Top FMCS official George Cohen used a "recreation and reception fund" to order champagne and $200 coasters for his office, and to purchase artwork painted by his wife. The tiny agency commissioned paintings of its top employees -- as one employee told me, "like they were reigning kings or something...I've never seen anything like it before." It spent $2,402 retouching the portrait of someone who briefly held the top job in an acting capacity.

FMCS employees "unblocked" their government credit cards to turn off typical abuse protections, then used them to apparently fund personal expenses and simply bill anything they'd like to the government.

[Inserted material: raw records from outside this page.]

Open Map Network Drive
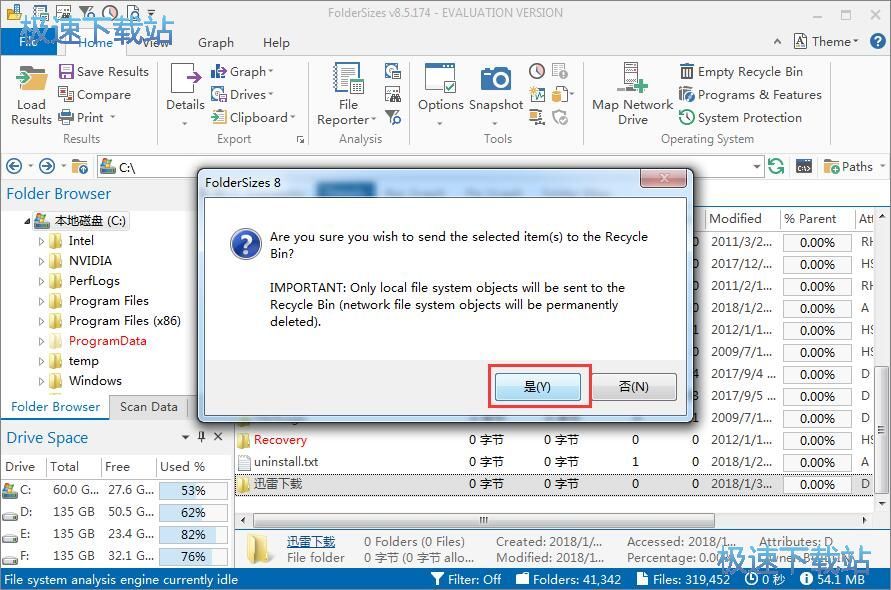Screen dimensions: 891x590 632,80
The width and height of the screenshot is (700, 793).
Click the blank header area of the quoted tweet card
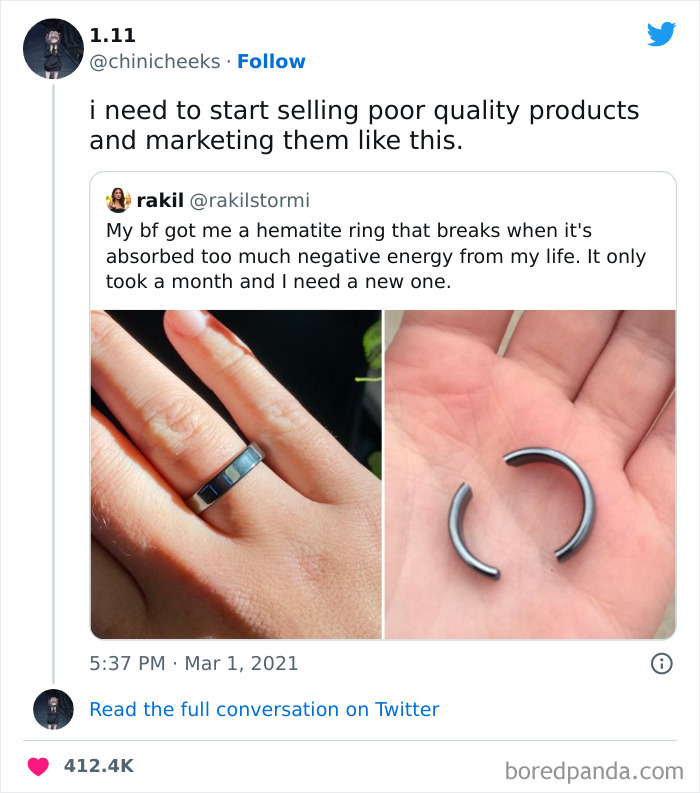pyautogui.click(x=500, y=200)
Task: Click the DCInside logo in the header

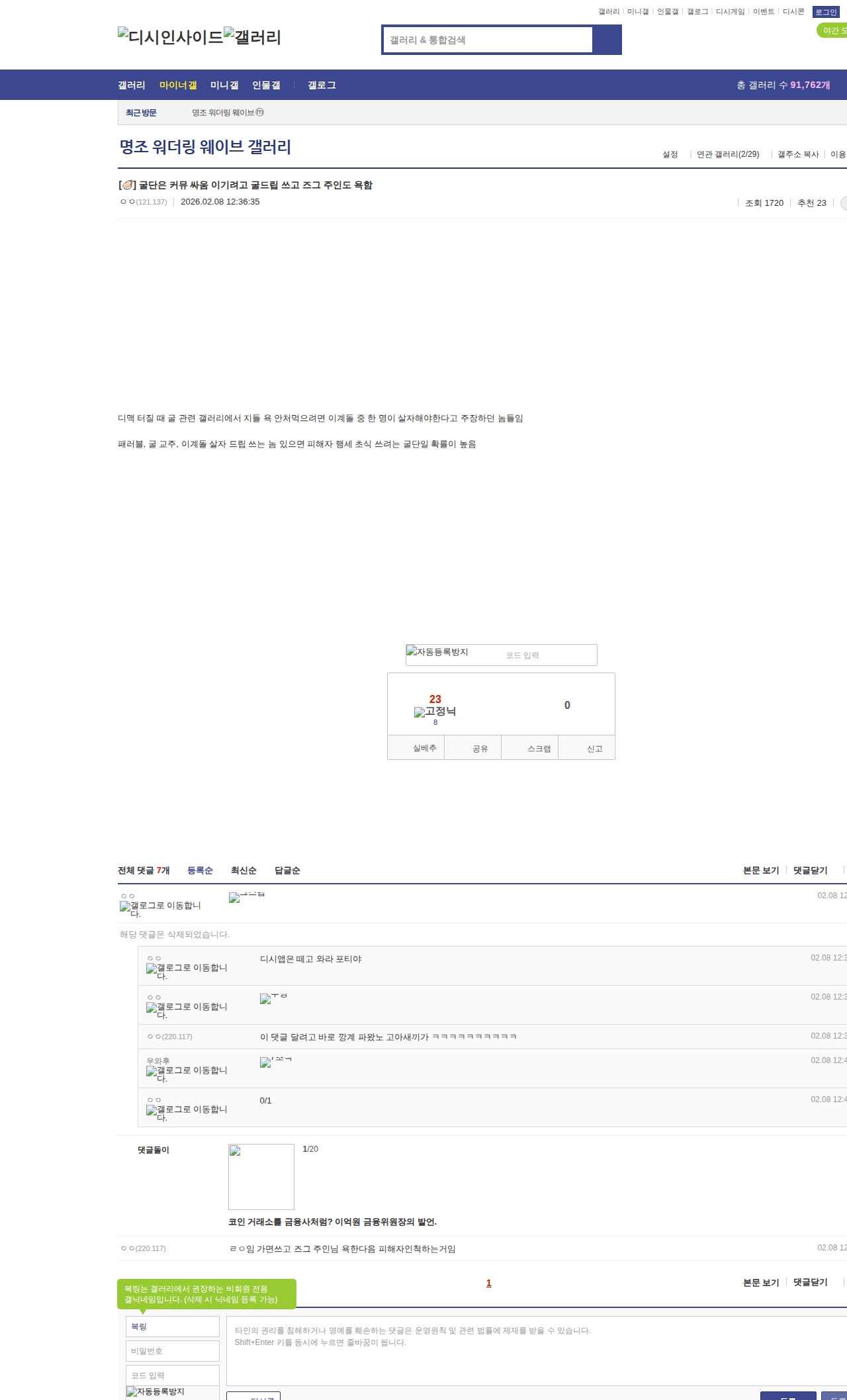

One employee leased a BMW; another (IT director James Donnen) billed the government for his wife's cell phone, cable TV at both his home and his vacation home, and even his subscription to USA Today.

Employee Dan W. Funkhouser used his FMCS card to rent a storage unit near his home in rural Virginia, two hours from the office he supposedly worked at, which was used to store personal possessions such as a photo album of his dog, Buster. Funkhouser also spent $18,000 at a jewelry store near his house, and "destroyed all purchase card records upon leaving the agency," an audit said.

When Charles Burton retired from FMCS, he incorporated an LLC to which another FMCS employee paid $85,000 using his purchase card, listing it as a "Call Center Service," even though the company had neither a website nor a working phone.